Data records
== Segment start ==

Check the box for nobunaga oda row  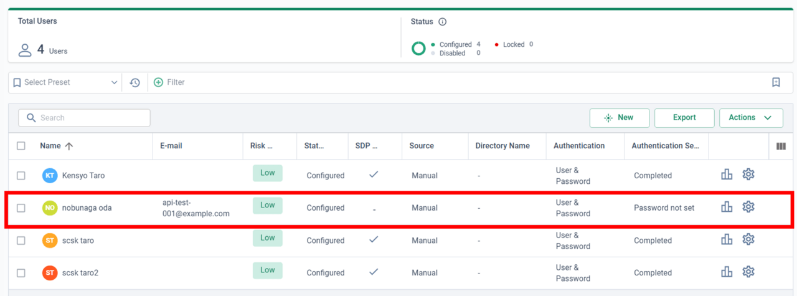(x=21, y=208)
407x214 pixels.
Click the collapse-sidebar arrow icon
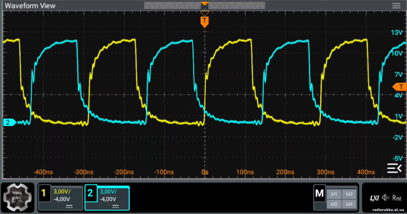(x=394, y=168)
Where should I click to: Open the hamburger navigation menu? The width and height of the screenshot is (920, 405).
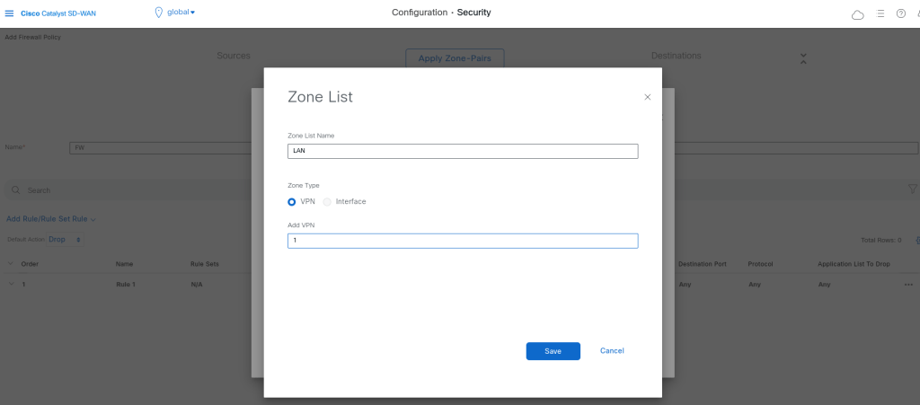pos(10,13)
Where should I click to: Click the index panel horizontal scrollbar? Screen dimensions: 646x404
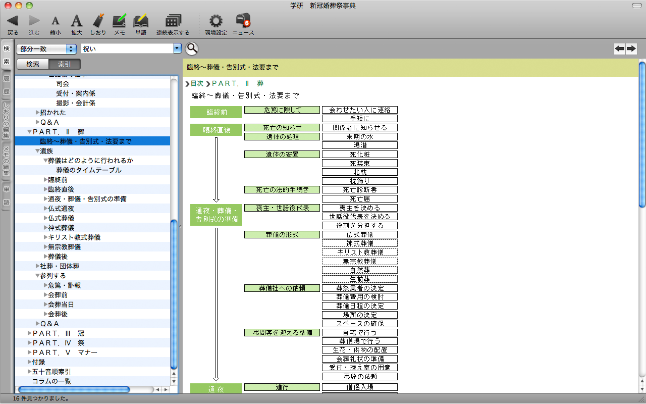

== Segment end ==

What to do:
Lines starting at the one with "Where should I click to: Open" and ending at the last line of the entries above must be restated word for word, with pictures omitted.

Exercise answer:
Where should I click to: Open the hamburger navigation menu? The width and height of the screenshot is (920, 405).
pos(10,13)
Where should I click to: Click the index panel horizontal scrollbar? Screen dimensions: 646x404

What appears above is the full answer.